He stepped forward, letting it fall across his face.

And it suited him.

Not in warmth—but in ownership. As if the light was his, answering a summons only he had given.

Eva's stomach clenched.

She couldn't tell anymore what unsettled her more—the chaos they'd just escaped, or the calm, deliberate way this man stood unshaken by it all. Like none of it had ever been beyond his control.

He descended the cart. Wood groaned beneath his boots—the second step hit hard, a hollow thud that echoed like a warning. Dust swirled at his heels. He didn't blink. Didn't pause. His eyes were forward. Movements focused.

He wasn't stepping into the world to observe it.

He was reentering it.

The gravel crunched beneath him as he landed. The glow—once strange, hovering, oppressive—was gone. The rabbit. The box. The black liquid. All gone. No scars on the earth. No signs of struggle. No claw marks. Nothing.

It was as though the nightmare had been… scrubbed away.

He stood still, not to admire the silence, but to confirm it.

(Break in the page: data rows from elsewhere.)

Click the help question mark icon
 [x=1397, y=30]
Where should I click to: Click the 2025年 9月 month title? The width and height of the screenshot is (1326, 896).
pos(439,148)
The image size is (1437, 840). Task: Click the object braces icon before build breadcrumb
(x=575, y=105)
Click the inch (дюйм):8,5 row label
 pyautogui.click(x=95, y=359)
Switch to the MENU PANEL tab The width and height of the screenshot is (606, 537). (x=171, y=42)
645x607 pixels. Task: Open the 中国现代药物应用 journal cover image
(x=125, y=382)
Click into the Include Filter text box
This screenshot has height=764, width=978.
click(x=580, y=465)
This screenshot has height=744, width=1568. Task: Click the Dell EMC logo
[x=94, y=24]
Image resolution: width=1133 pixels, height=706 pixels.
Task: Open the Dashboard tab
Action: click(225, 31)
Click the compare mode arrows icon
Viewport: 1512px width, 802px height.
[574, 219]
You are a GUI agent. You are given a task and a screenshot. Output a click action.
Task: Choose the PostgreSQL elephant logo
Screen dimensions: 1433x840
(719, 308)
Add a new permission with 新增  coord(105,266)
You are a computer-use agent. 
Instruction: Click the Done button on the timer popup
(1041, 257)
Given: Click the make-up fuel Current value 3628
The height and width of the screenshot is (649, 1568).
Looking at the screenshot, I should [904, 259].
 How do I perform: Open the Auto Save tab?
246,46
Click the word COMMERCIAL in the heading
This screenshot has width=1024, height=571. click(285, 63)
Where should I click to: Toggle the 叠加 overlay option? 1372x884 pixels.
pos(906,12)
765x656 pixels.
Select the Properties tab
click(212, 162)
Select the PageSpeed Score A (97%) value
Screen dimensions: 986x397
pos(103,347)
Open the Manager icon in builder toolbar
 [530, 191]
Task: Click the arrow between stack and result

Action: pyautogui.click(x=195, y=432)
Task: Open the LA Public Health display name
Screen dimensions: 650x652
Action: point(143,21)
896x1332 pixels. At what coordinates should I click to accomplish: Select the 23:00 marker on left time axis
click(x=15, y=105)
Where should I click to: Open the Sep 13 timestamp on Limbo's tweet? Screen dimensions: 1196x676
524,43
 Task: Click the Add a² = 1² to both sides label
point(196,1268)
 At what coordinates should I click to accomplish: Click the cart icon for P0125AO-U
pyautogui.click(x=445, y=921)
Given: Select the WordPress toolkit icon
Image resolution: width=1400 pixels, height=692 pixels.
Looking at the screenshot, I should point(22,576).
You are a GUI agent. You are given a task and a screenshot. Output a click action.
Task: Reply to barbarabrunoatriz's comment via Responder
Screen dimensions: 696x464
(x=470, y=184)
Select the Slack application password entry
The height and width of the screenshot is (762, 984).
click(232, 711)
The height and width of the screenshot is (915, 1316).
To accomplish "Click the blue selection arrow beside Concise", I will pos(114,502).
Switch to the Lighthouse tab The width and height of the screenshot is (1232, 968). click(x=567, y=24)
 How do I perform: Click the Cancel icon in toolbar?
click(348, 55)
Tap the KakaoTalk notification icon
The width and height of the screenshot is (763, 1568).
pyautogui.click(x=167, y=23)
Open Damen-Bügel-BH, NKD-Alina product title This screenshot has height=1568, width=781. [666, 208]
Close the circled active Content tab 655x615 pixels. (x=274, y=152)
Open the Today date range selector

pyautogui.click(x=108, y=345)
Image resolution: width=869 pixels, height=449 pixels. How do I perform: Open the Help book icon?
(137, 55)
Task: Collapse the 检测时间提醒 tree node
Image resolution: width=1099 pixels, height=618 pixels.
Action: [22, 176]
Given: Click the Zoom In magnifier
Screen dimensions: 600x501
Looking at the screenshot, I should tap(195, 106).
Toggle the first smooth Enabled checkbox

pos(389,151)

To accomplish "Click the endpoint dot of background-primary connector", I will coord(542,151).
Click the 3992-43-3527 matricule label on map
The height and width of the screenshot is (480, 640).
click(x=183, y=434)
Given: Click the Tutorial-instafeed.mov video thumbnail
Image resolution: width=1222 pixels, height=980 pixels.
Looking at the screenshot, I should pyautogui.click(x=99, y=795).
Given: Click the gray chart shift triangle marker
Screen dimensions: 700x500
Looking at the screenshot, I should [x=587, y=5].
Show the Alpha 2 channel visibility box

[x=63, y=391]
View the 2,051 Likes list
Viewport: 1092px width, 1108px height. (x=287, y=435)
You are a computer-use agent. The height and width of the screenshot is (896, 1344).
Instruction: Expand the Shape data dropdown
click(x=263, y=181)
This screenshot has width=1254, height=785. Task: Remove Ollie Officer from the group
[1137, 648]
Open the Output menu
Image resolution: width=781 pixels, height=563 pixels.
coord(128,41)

Then, with a long, rasping breath, he stretched. Arms raised high, bones cracking back into place, shoulders resetting with audible strain. A rough groan escaped his throat—deep, primal. His fingers spread wide, palms up, reaching—not for the sky, but maybe for something just outside sight.

His chest rose and fell in uneven, pressurized gasps. Not from exhaustion, but from something internal still correcting. Each exhale pushed his cloak outward like an expelled curse. His body looked like it was rejecting what remained—what hadn't fully left him yet.

The horses stirred.

Not in fear—but rhythm.

Their hooves struck the ground in slow, steady pulses. Not wild. Not panicked. Measured. Dust rose in symmetrical spirals beneath them. Their necks bent downward in synchronized motion, ears folding back in a quiet show of deference.

It looked like… a ritual.

Even the tree beside them shifted—an almost imperceptible lean, its branches stretching sideways, just enough to create space. Like the land itself was reorganizing around him.

He turned to the horses.

And smiled.

Not with triumph. Not with arrogance. But something remembered. A slow, honest expression that softened his whole face—made him look, for the first time in hours, human. His dimples returned, sharp and shallow. His jaw eased. And in his eyes, for a heartbeat, she saw someone else.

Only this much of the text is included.